An amendment authored by state Rep. Frank Burns that would allocate more gaming revenue for property tax relief unanimously passed the state House.
Burns, D-East Taylor Township, said he has put the amendment on every gaming bill that has been introduced in an effort to have it passed. Under current law these revenues are deposited in the state's general fund until the balance of the rainy day fund exceeds $750 million.
Burns explained that it could be possible to keep the table game revenues indefinitely by keeping the fund's balance low.
"The $750 million could possibly never be reached," he said.
Burns said his amendment brings the state back to the primary objective of the gaming act, which is property tax relief.
"The promises were made that once we have gaming, property tax relief is going to be on its way," he said. "Then it was only on the way after we reach $750 million, which could possibly never happen."
Burns said he hopes the Senate will take swift action on the bill.
The amendment was attached to a bill that deals with gaming board reform. He came up with the amendment last year. It was the first amendment he has had passed in the House this year. He said it is difficult to get items passed because he is in the minority party.
"Only a handful of Democratic bills and Democratic amendments passed through the House," he said.
Burns estimates that an additional $100 million a year would be put into the property tax relief fund by redirecting the gaming revenues.
"We made promises to the people of Pennsylvania and we need to carry out those promises," he said. "Those promises were made long before I was in office."
State Rep. Carl Walker Metzgar, R-Allegheny Township, said he is in favor of property tax relief.

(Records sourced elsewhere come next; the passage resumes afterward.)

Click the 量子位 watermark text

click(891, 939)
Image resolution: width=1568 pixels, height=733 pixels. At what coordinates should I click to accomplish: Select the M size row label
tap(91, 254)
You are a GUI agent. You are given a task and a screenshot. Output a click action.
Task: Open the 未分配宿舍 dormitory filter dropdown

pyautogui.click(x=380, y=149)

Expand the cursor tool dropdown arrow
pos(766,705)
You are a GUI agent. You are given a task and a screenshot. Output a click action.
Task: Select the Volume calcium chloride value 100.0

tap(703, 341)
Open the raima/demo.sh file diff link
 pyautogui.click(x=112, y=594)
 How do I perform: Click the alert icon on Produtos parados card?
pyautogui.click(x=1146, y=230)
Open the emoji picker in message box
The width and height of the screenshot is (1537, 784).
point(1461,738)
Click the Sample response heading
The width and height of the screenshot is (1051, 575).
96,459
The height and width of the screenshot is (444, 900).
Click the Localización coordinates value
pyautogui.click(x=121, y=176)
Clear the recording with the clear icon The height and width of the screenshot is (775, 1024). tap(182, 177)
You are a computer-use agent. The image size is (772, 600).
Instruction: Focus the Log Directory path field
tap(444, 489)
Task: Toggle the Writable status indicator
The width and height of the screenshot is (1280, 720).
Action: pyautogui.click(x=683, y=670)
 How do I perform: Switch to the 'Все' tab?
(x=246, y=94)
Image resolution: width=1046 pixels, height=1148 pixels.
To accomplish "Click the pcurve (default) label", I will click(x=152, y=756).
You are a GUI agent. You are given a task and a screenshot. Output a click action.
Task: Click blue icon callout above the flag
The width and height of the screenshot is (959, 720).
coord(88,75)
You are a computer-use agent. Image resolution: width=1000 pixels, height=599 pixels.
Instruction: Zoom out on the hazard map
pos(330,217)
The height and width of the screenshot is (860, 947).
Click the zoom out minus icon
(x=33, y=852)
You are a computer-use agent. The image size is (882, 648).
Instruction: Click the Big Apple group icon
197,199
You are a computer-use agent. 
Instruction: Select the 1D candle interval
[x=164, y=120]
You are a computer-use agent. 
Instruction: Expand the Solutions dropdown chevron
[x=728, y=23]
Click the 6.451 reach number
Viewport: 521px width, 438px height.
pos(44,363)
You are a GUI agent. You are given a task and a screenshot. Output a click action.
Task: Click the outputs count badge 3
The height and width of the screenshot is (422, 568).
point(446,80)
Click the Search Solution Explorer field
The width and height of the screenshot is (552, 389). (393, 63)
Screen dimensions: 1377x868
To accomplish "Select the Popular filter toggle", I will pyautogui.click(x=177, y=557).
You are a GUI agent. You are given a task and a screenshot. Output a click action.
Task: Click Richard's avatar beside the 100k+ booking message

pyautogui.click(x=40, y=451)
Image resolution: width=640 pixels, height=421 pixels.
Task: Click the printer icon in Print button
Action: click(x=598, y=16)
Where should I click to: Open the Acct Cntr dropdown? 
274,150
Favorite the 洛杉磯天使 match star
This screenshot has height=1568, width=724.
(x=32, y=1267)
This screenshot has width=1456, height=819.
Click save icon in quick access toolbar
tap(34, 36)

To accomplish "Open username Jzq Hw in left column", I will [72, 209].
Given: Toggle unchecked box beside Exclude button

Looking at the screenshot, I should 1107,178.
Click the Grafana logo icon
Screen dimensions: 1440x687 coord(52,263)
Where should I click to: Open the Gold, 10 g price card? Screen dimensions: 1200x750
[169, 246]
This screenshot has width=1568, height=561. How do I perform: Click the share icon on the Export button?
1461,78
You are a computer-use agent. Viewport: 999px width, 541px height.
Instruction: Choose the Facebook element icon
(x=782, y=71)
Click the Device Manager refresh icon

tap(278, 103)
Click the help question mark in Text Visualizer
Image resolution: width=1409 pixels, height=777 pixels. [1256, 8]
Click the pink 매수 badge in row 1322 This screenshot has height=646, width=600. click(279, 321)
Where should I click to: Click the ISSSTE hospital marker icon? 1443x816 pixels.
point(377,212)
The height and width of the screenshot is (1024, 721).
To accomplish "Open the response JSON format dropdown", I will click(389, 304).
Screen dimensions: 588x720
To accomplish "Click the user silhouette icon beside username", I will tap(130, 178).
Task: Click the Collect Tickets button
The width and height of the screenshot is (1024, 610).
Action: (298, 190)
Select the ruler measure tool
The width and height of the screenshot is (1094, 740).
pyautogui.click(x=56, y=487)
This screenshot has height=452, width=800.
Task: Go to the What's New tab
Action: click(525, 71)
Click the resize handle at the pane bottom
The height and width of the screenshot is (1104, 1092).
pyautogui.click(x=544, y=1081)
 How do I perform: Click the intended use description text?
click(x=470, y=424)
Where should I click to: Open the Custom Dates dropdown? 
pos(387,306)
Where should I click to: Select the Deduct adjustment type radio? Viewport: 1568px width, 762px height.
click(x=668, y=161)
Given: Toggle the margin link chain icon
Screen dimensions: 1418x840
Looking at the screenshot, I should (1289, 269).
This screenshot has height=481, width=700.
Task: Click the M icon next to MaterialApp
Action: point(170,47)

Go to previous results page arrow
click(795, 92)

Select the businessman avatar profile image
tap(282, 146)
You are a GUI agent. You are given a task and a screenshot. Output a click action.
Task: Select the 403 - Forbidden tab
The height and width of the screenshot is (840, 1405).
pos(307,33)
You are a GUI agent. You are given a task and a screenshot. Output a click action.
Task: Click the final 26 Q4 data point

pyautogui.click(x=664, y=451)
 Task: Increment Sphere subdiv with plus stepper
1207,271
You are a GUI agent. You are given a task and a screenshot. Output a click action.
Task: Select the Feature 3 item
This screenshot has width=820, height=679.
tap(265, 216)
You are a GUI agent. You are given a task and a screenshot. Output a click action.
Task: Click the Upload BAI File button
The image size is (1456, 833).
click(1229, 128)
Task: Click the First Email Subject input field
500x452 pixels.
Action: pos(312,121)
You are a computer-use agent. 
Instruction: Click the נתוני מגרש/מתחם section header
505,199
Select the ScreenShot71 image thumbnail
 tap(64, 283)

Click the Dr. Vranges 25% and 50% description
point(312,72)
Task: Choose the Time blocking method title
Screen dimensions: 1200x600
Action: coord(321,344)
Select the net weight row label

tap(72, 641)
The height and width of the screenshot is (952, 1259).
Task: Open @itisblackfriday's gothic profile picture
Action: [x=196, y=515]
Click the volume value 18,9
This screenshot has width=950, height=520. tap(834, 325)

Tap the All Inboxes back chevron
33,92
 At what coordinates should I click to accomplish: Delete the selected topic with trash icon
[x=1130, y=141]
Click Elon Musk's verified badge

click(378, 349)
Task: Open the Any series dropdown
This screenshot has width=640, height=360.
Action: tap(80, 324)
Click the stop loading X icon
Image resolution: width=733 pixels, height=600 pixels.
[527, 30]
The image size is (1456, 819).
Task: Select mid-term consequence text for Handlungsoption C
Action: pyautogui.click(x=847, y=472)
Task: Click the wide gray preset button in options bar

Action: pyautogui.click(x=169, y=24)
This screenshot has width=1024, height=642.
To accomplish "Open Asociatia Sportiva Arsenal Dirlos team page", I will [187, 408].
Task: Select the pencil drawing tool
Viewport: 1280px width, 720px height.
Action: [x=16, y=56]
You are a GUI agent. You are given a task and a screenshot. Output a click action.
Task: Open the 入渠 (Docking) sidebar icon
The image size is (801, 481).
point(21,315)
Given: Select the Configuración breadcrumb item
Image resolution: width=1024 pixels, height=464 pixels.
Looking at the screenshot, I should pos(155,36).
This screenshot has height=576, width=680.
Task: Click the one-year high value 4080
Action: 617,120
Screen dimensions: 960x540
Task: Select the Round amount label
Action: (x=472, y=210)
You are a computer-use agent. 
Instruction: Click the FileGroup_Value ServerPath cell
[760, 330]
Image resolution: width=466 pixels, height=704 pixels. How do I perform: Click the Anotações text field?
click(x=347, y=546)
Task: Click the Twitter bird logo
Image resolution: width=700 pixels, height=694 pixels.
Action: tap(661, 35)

"That will now direct the gambling revenue where it always should have gone and where it was promised to go by the (Gov. Ed) Rendell administration," he said. "Unfortunately even with all the money from gambling it still wouldn't be enough to eliminate property taxes."
Metzgar is co-sponsoring House Bill 475, which would eliminate property taxes. Metzgar said sponsors are preparing to introduce it into committee.